67-68. (Kul,) şöyle dedi: “Doğrusu sen benimle beraberliğe asla sabredemezsin. İç yüzünü kavrayamayacağın bir bilgiye nasıl sabredebilirsin ki?”
67,68. O: "Sen doğrusu benim yaptıklarıma dayanamazsın, bilgice kavrayamadığın bir şeye nasıl dayanabilirsin?" dedi.
“İç yüzünü kavrayamadığın bir şeye nasıl sabredebilirsin?”
(İç yüzünü) kavrayamadığın bir bilgiye nasıl sabredersin?
"Bilmediğin bir şeye nasıl dayanabilirsin?"
"İçyüzünü kavrayamadığın şeye nasıl sabredeceksin?"
Havsalanın almadığı şey'e nasıl sabredeceksin?
Haberdar edilerek iç yüzünü kavrayamadığın şeye nasıl sabredebilirsin?
«(İç yüzünü) kavrayamadığın bir bilgiye nasıl sabr edersin?» dedi.
“Hem içyüzünü kavrayamadığın (ve zâhiren yanlış anlaşılan) bir şeye (bir peygamber olarak) nasıl sabredeceksin?” (dedi).
Sonra (neden olduğunu) kavrayamadığın bir olaya nasıl sabredebilirsin ki?” dedi.
67, 68. O, dedi ki benimle bulunmaya sabır edemezsin, ilminin, iç yüzünü kavrayamadığı bir şeye nasıl sabredersin?
(Böyleyken) “İlim açısından ihata edemediğin bir şey hakkında nasıl sabredebilirsin?”
“Öyle ya, iç yüzünü bilemediğin ve daha önce öğrendiğin dînî hükümlere ters gibi görünen şeyler karşısında nasıl sabredebilirsin ki?”
(Devamla): “(Sırrını) kavrayamayaca-ğın bir bilgiye nasıl dayanacaksın?” (dedi.)
“çünkü tecrübe alanı içinde kavrayamayacağın şeye nasıl katlanabilirsin ki?” 74
– İç yüzünü bilmediğin şeylere nasıl katlanabilirsin ki? Dedi. 2/216
“Kaldı ki sen, tecrübî bilgi kapsamına tümüyle girmeyen şeye nasıl (ve neden) katlanasın ki?”
«Ve hakikatından tama men haberdar olmadığın bir şeye karşı nasıl sabredebilirsin?»
67, 68. “Doğrusu” dedi, “sen benimle beraberliğe sabredemezsin. Bütün yönleriyle kavrayamadığın meseleler karşısında nasıl kendini tutabilirsin ki? ”
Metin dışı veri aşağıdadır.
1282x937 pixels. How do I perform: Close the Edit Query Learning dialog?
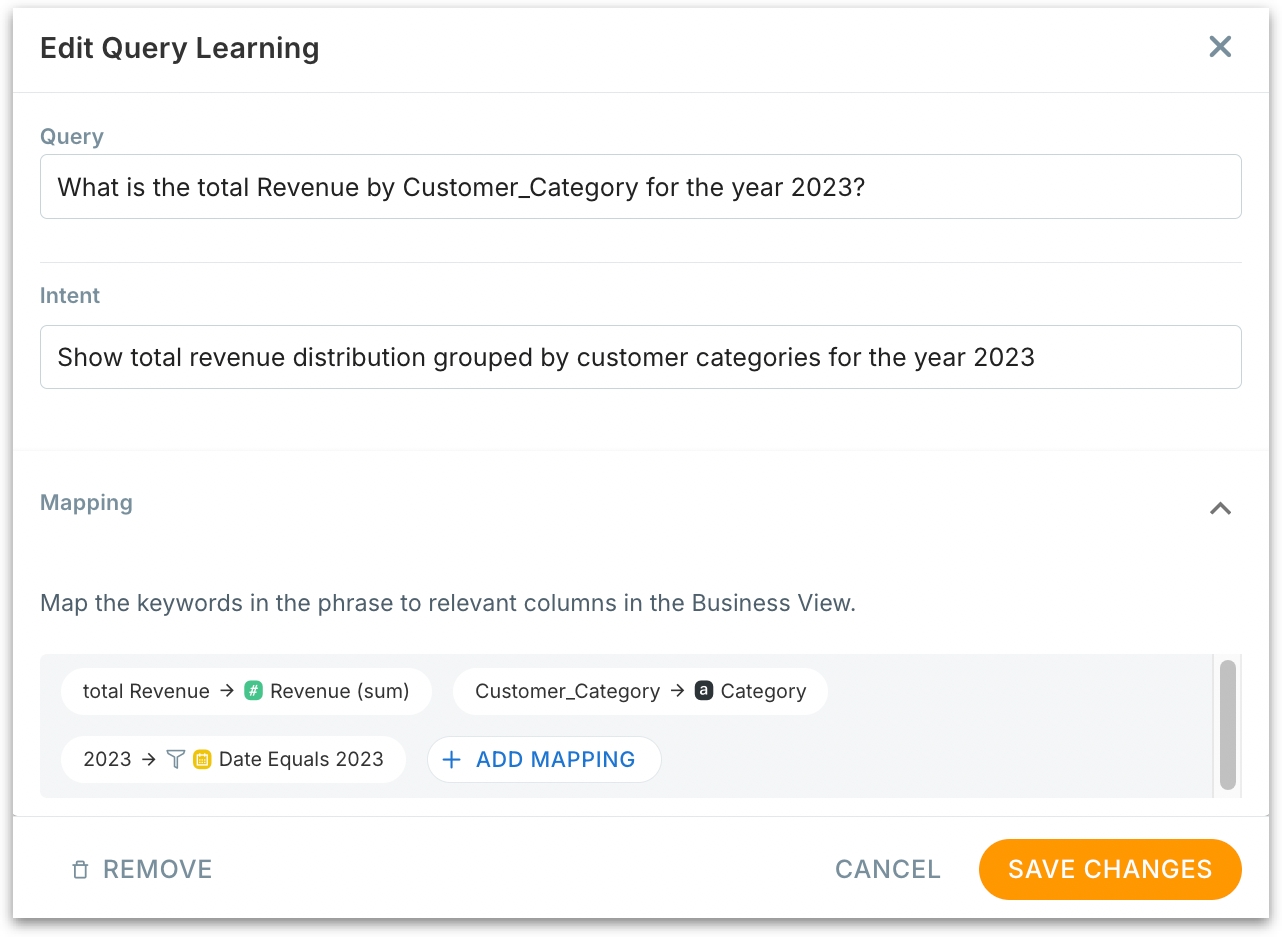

Sana bildirilmeyen bir şeye nasıl dayanabilirsin?
“İç yüzünü bilmediğin bir şeye nasıl dayanacaksın?"
Gerçek yönünü bilmediğin bir şeye nasıl sabredebilirsin?
“İçyüzünden haberdar olmadığın birşeye nasıl sabredebilirsin ki?”
"Havsalanın almadığı bir şeye nasıl dayanacaksın?"
“daħı nite ķatlanasın anuñ üzere kim ķaplamaduñ anı śınamaķdın yaña!”
Axı sən bilmədiyin (batininə, mahiyyətinə bələd olmadığın) bir şeyə necə dözə bilərsən?
How canst thou bear with that whereof thou canst not compass any knowledge?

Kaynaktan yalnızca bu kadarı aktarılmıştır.